Yargıtay Kararı 12. Ceza Dairesi 2012/33752 E. 2014/18103 K. 18.09.2014 T.

YARGITAY KARARI
DAİRE : 12. Ceza Dairesi
ESAS NO : 2012/33752
KARAR NO : 2014/18103
KARAR TARİHİ : 18.09.2014

Tebliğname no : 12 – 2011/358258
Mahkemesi : Manavgat 2. Asliye Ceza Mahkemesi
Karar tarihi : 12/05/2011
Numarası : 2011/126 – 2011/338
Suç : 2863 sayılı Kanuna aykırılık, Mühür bozma

2863 sayılı Kanuna aykırılık ve mühür bozma suçlarından sanığın mahkumiyetine ilişkin hükümler, sanık ve müdafii tarafından temyiz edilmekle, dosya incelenerek gereği düşünüldü:
Gerekçeli karar başlığında suç tarihinin “08/01/2011 – 02/02/2011” şeklinde gösterilmesi, mahallinde düzeltilebilir yazım yanlışlığı olarak kabul edilmiştir.

________________________________________

• Kısa alıştırma 1: Lütfen kayıtların ilk satırından başlayıp "Opacity is located at coordinates (140, 799)." ifadesini içeren satırda biten bölümü, iki uç da dahil olmak üzere, birebir geri verin.
Makale ile kayıtlar farklı kaynaklardan alınmıştır.

• Veri listesi:
________________________________________

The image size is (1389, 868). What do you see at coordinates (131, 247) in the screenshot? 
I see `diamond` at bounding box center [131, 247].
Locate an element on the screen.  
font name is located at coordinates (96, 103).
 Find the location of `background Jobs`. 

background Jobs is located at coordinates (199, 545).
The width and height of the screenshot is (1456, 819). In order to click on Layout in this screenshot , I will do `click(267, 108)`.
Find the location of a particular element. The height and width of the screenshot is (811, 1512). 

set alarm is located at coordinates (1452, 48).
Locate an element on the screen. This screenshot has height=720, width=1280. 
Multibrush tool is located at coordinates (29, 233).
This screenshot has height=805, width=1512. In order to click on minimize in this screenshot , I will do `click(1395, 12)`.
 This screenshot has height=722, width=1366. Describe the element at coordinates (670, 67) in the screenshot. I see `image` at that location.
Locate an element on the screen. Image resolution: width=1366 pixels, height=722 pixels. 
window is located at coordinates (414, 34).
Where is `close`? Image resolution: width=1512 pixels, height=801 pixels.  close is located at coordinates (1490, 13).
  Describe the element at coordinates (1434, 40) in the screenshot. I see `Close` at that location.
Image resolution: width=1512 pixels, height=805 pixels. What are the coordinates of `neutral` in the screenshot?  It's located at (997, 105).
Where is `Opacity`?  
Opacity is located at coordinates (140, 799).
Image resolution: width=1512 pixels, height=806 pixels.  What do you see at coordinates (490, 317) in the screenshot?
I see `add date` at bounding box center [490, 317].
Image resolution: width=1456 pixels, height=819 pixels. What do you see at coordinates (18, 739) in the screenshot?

________________________________________

• Kısa alıştırma 2: Makaleyi iki cümleyle özetleyin.

• Yanıt 1:
The image size is (1389, 868). What do you see at coordinates (131, 247) in the screenshot? 
I see `diamond` at bounding box center [131, 247].
Locate an element on the screen.  
font name is located at coordinates (96, 103).
 Find the location of `background Jobs`. 

background Jobs is located at coordinates (199, 545).
The width and height of the screenshot is (1456, 819). In order to click on Layout in this screenshot , I will do `click(267, 108)`.
Find the location of a particular element. The height and width of the screenshot is (811, 1512). 

set alarm is located at coordinates (1452, 48).
Locate an element on the screen. This screenshot has height=720, width=1280. 
Multibrush tool is located at coordinates (29, 233).
This screenshot has height=805, width=1512. In order to click on minimize in this screenshot , I will do `click(1395, 12)`.
 This screenshot has height=722, width=1366. Describe the element at coordinates (670, 67) in the screenshot. I see `image` at that location.
Locate an element on the screen. Image resolution: width=1366 pixels, height=722 pixels. 
window is located at coordinates (414, 34).
Where is `close`? Image resolution: width=1512 pixels, height=801 pixels.  close is located at coordinates (1490, 13).
  Describe the element at coordinates (1434, 40) in the screenshot. I see `Close` at that location.
Image resolution: width=1512 pixels, height=805 pixels. What are the coordinates of `neutral` in the screenshot?  It's located at (997, 105).
Where is `Opacity`?  
Opacity is located at coordinates (140, 799).

• Yanıt 2: Yargıtay 12. Ceza Dairesi, 18.09.2014 tarihli ve 2014/18103 karar numaralı kararında, Manavgat 2. Asliye Ceza Mahkemesinin 2863 sayılı Kanuna aykırılık ve mühür bozma suçlarından verdiği mahkumiyet hükümlerinin sanık ve müdafii tarafından temyiz edilmesi üzerine dosyayı incelemiştir. Gerekçeli karar başlığında suç tarihinin "08/01/2011 – 02/02/2011" şeklinde gösterilmesi, mahallinde düzeltilebilir bir yazım yanlışlığı olarak kabul edilmiştir.